Something smells fishy...

Lets take a closer look of how webtext interface comes about, it uses the LazyCorpusLoader at https://github.com/nltk/nltk/blob/develop/nltk/corpus/init.py#L235

webtext = LazyCorpusLoader(
    'webtext', PlaintextCorpusReader, r'(?!README|\.).*\.txt', encoding='ISO-8859-2')

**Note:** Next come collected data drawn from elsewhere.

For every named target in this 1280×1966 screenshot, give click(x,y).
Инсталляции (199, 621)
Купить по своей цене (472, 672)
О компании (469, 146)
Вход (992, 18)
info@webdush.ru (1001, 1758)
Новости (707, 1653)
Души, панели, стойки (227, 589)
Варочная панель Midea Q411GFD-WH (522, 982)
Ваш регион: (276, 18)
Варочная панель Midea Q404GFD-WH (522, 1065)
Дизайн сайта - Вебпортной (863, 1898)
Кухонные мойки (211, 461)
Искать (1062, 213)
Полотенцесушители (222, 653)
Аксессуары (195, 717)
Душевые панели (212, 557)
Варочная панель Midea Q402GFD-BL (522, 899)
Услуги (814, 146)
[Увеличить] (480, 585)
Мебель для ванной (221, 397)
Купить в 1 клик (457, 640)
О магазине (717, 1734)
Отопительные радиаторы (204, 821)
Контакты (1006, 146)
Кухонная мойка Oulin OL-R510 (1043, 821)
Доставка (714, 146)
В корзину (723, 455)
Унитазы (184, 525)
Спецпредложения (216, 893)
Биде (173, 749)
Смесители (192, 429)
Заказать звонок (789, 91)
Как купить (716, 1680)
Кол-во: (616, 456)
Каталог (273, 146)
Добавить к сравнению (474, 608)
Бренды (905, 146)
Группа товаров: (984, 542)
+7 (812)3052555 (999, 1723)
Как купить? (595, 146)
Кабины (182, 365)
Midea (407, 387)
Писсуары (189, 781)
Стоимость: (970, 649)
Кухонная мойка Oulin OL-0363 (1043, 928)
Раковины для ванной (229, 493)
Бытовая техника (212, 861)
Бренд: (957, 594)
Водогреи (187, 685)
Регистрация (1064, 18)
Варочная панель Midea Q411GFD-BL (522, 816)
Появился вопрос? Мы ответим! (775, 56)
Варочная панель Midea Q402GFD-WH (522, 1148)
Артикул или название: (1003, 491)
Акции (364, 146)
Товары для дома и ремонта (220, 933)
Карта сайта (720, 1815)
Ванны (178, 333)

If we look at how PlaintextCorpusReader is loading the corpus and tokenizing https://github.com/nltk/nltk/blob/develop/nltk/corpus/reader/plaintext.py#L41

class PlaintextCorpusReader(CorpusReader):
    CorpusView = StreamBackedCorpusView

    def __init__(self, root, fileids,
                 word_tokenizer=WordPunctTokenizer(),
                 sent_tokenizer=nltk.data.LazyLoader(
                     'tokenizers/punkt/english.pickle'),
                 para_block_reader=read_blankline_block,
                 encoding='utf8'):

Ah ha! It's using the `WordPunctTokenizer` instead of the default modified `TreebankTokenizer`

The WordPunctTokenizer is a simplistic tokenizer found at https://github.com/nltk/nltk/blob/develop/nltk/tokenize/regexp.py#L171

The word_tokenize() function is a modified TreebankTokenizer unique to NLTK https://github.com/nltk/nltk/blob/develop/nltk/tokenize/init.py#L97

If we look at what's webtext.words() calling, we follow https://github.com/nltk/nltk/blob/develop/nltk/corpus/reader/plaintext.py#L81

def words(self, fileids=None):
    """
    :return: the given file(s) as a list of words
        and punctuation symbols.
    :rtype: list(str)
    """
    return concat([self.CorpusView(path, self._read_word_block, encoding=enc)
                   for (path, enc, fileid)
                   in self.abspaths(fileids, True, True)])

to reach _read_word_block() at https://github.com/nltk/nltk/blob/develop/nltk/corpus/reader/plaintext.py#L119 :

def _read_word_block(self, stream):
    words = []
    for i in range(20): # Read 20 lines at a time.
        words.extend(self._word_tokenizer.tokenize(stream.readline()))
    return words

It's reading the file line by line!

So if we load the `webtext` corpus and use the `WordPunctTokenizer` we get the same number:

>>> from nltk.corpus import webtext
>>> from nltk.tokenize import WordPunctTokenizer
>>> wpt = WordPunctTokenizer()
>>> len(wpt.tokenize(webtext.raw('wine.txt')))
31350
>>> len(webtext.words('wine.txt'))
31350

More mysteries

You can also create a new webtext corpus object by specifying the tokenizer object e.g.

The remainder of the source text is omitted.